■ Exercise inputs
════════════════

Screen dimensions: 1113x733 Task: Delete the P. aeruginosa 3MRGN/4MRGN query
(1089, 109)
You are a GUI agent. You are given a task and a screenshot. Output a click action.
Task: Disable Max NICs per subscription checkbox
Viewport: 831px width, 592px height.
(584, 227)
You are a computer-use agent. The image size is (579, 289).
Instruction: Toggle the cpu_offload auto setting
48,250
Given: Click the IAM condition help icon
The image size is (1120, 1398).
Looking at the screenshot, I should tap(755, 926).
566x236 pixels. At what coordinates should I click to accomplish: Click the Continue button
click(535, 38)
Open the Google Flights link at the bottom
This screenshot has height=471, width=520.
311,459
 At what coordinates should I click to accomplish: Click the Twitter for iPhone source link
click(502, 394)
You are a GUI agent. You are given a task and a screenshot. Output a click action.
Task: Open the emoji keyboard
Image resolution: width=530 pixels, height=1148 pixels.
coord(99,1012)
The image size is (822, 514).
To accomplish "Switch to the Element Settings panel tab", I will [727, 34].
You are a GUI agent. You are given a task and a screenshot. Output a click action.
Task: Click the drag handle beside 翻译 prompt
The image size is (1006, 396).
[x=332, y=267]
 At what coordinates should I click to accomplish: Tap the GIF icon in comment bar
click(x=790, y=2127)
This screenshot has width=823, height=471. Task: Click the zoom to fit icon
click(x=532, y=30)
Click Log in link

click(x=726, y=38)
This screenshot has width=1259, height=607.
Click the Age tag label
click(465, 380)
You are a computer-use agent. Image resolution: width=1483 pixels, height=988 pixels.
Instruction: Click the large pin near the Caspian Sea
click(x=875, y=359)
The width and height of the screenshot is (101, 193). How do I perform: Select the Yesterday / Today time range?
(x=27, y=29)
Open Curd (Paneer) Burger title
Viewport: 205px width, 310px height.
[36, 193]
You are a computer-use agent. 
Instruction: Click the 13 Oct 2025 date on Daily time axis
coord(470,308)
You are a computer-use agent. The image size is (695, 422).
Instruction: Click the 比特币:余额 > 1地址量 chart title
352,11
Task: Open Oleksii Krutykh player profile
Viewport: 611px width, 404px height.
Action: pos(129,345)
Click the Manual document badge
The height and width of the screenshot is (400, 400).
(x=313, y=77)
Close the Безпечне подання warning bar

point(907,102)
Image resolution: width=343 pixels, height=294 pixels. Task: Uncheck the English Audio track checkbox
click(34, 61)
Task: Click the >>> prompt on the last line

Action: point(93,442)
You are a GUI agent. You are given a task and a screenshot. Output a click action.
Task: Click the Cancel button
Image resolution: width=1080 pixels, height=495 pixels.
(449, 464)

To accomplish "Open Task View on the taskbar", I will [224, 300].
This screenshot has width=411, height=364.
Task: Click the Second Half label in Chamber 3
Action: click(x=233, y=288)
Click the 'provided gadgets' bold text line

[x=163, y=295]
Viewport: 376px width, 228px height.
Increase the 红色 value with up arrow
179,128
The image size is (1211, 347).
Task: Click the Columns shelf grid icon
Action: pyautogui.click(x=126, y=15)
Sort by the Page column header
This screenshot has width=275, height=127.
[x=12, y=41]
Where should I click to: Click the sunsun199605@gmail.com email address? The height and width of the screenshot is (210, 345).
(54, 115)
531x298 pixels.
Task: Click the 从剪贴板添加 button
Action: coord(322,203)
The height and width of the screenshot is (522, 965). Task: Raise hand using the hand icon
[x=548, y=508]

════════════════

■ Instructions for the task
In the listing above, locate the line containing "Image resolution: width=1080" and the line containing "Viewport: 376px width, 228px height.". Extract those two lines and every line between them, exactly as written, and only those.

■ Output below
Image resolution: width=1080 pixels, height=495 pixels.
(449, 464)

To accomplish "Open Task View on the taskbar", I will [224, 300].
This screenshot has width=411, height=364.
Task: Click the Second Half label in Chamber 3
Action: click(x=233, y=288)
Click the 'provided gadgets' bold text line

[x=163, y=295]
Viewport: 376px width, 228px height.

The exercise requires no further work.